Soma Katliamının sorumluları Soma Holding ve AKP İktidarıdır. Binlerce insanı güvencesiz kölece çalışmaya mahkum eden AKP bütün işçi cinayetlerinde olduğu gibi Soma’da da katliama davetiye çıkartmıştır. 10 yılı aşkın zamandır patronlar daha fazla kar elde etsin diye yapılan düzenlemelerle emekçilere köleliği dayatanlar “siz ölebilirsiniz, mühim olan patronların karları, bizim iktidarımız” demişlerdir. 10 yılda 15 bin işçinin katledilmesinin sorumlusu AKP iktidarı Soma’da göz göre göre yaşanan katliamın sorumlusudur. Ancak Soma Katliamı sonrası AKP politikaları değişmemiştir. Başta madenler olmak üzere her alanda işçi katliamları sürmektedir. Soma’nın bir kaç ay sonrası Ermenektir, Torunlar’dır. Soma Katliamı sonrası başta Çalışma Bakanı ve Enerji Bakanı istifa etmemiştir. Çalışma Bakanı Faruk Çelik geçtiğimiz günlerde önümüzdeki dönem milletvekili olamayacağından dolayı mecliste yaptığı konuşmada gözyaşlarını tutamadı. Milletvekili olamayacağı için çok üzülen Çelik’in işçi katliamları sonrası aldığı tutumları hiç unutmayacağız.

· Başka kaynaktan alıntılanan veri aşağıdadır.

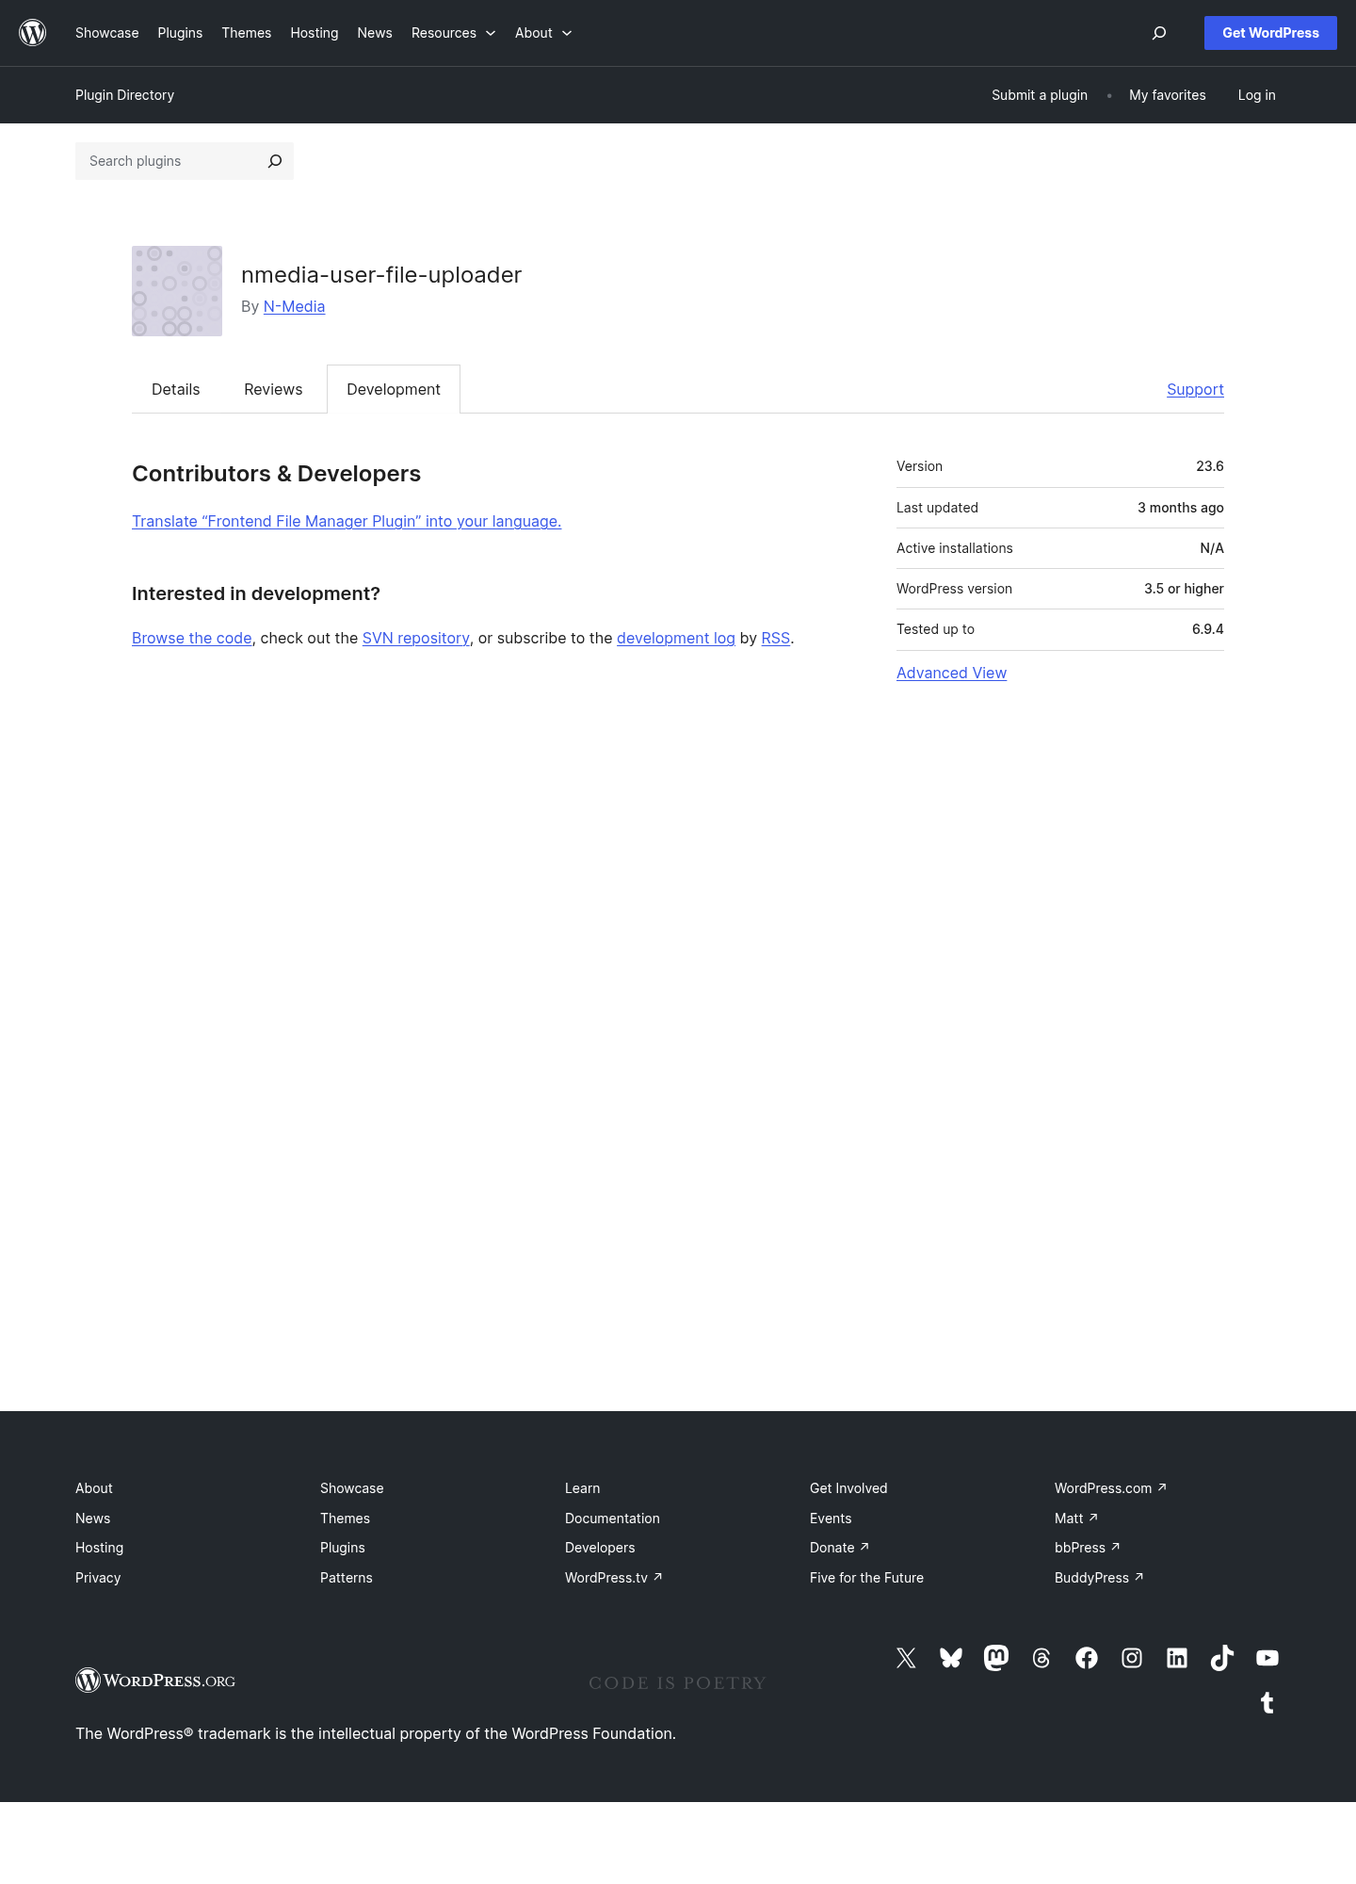This screenshot has width=1356, height=1884.
Task: Focus the Search plugins input field
Action: point(170,161)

Soma Katliamı’nın diğer sorumlusu Soma Holding’tir. Soma Holding 301 madencinin katildir. Ama aynı zamanda yüzlerce işçiyi kölelik koşullarında çalıştırdığı için suçludur. Ancak olayın ilk günlerinde göstermelik bir kaç tutuklamanın dışında Soma Holding’e dokunulmamıştır. İşçinin alınteriyle karlarına kar katan işçi katilleri için hayat aynen devam etmektedir. Çünkü AKP iktidarı Soma Holding gibi işçi katili sermaye grupları karlarına kar katsın diye vardır.
13 Nisan’da Soma Davası görülecek. Edindiğimiz bilgiye göre Soma Katliamının failleri Soma Holding yöneticileri davaya getirilmeyecekmiş. Gerekçe ise güvenlikmiş. Bir kez daha görüyoruz ki onların güvenlik dediği bizim değil, patronların güvenliği. Halkın sokağa çıkmaması, hakkını aramaması için “iç güvenlik yasası” adı altında baskı yasaları çıkartanlardan Soma Holding’in sahiplerinin “güvenliğini” düşünmesi şaşırtıcı değildir.

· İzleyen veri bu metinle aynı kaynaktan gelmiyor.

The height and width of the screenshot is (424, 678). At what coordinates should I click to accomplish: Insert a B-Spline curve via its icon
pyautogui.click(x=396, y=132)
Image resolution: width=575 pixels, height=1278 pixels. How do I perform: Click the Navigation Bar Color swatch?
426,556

Ancak baskıyla sürdürülmek istenen bu sömürü ve ölüm düzenine teslim olmayacağız. Üzgünüz, öfkeliyiz ama asla umutsuz değiliz. Umudumuz, inancımız tam. Mücadelemizde kararlıyız. İş cinayetlerinde ölmediğimiz, kölece çalışmaya mahkum olmadığımız bir ülkeyi elbette kuracağız. Umutsuz olan da, korkan da harcı işçi kanıyla karılmış saraylarda saltanat sürme hevesinde olanlardır.
Bizler işçi katillerinin, emek düşmanlarının üstüne yürüyoruz. 12 Nisan’da Ankara’da binlerce insanla buluşacağız. 13 Nisan’da Akhisar’da görülecek davanın takipçisi olacağız.